AVOID THE AUTO TRAFFIC AND RIDE THESE SCENIC ROADS, SOME OF WHICH ARE OPEN ONLY TO BIKES FOR PART OF THE YEAR
By now, most of us likely at least know one cycling friend who’s had a close encounter with a car. Whether it was an unintentional buzzing, or a full-on crash resulting in bumps, bruises, or worse, sharing roads with cars can be scary business. So why not ride where there are no cars? Here are six great bike roads where you can enjoy auto-free bliss on your bike.

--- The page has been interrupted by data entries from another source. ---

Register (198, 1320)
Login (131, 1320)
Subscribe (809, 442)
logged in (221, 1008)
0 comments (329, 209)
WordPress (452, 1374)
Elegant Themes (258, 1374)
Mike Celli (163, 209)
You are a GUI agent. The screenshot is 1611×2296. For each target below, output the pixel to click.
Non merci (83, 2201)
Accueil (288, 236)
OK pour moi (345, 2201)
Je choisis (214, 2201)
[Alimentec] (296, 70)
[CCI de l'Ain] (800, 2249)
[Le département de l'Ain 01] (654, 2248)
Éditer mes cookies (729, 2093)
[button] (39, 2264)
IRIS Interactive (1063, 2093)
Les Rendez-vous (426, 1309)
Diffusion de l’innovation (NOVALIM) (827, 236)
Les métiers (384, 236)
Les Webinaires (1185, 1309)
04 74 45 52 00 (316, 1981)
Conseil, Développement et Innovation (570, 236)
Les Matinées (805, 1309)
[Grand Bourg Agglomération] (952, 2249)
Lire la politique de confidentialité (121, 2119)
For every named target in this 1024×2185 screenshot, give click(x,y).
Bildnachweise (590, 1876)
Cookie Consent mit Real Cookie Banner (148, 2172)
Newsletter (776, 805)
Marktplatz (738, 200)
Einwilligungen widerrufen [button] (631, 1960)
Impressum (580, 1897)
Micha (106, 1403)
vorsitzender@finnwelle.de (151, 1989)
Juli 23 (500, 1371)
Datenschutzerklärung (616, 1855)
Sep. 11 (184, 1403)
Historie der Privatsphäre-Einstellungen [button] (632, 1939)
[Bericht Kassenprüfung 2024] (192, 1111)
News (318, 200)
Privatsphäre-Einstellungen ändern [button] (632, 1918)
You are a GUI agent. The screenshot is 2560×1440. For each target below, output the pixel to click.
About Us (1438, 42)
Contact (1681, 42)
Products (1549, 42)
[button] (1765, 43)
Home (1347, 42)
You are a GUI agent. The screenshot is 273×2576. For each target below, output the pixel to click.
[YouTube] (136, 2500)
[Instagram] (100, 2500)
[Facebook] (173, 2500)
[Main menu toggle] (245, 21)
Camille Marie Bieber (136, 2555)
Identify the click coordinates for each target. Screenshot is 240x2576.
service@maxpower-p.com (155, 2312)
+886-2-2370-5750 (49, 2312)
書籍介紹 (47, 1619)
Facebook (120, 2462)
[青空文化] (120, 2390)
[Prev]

Going-to-the-Sun Road – Glacier National Park, Montana
Just like Colorado’s Trail Ridge Road, Going-to-the-Sun Road in Montana opens to bikes before it does for cars in the spring (usually for about two months, starting in mid-April). Initially, the road is only partially plowed, but as spring snow melt picks up pace, you can venture deeper and deeper into the famed national park. Depending where you start, it’s a 16- to 32-mile ride to the high point at the summit of Logan Pass. The western approach features roughly 3,300 feet of elevation gain, while the route from the east is slightly less daunting with around 2,200 feet of elevation gain.
Either way, plan on pedaling uphill for about a dozen miles on a punchy 6-percent average grade. The reward is worth it, though, as it’s the only road in the U.S. that’s both a National Historic Landmark and National Civil Engineering Landmark. And of course the scenery is world-class, with sprawling views of massive glacier carved peaks. Just remember this is a remote and wild place. The Park’s official website recommends cyclists “bring bear spray, water, and food… and avoid known avalanche paths.”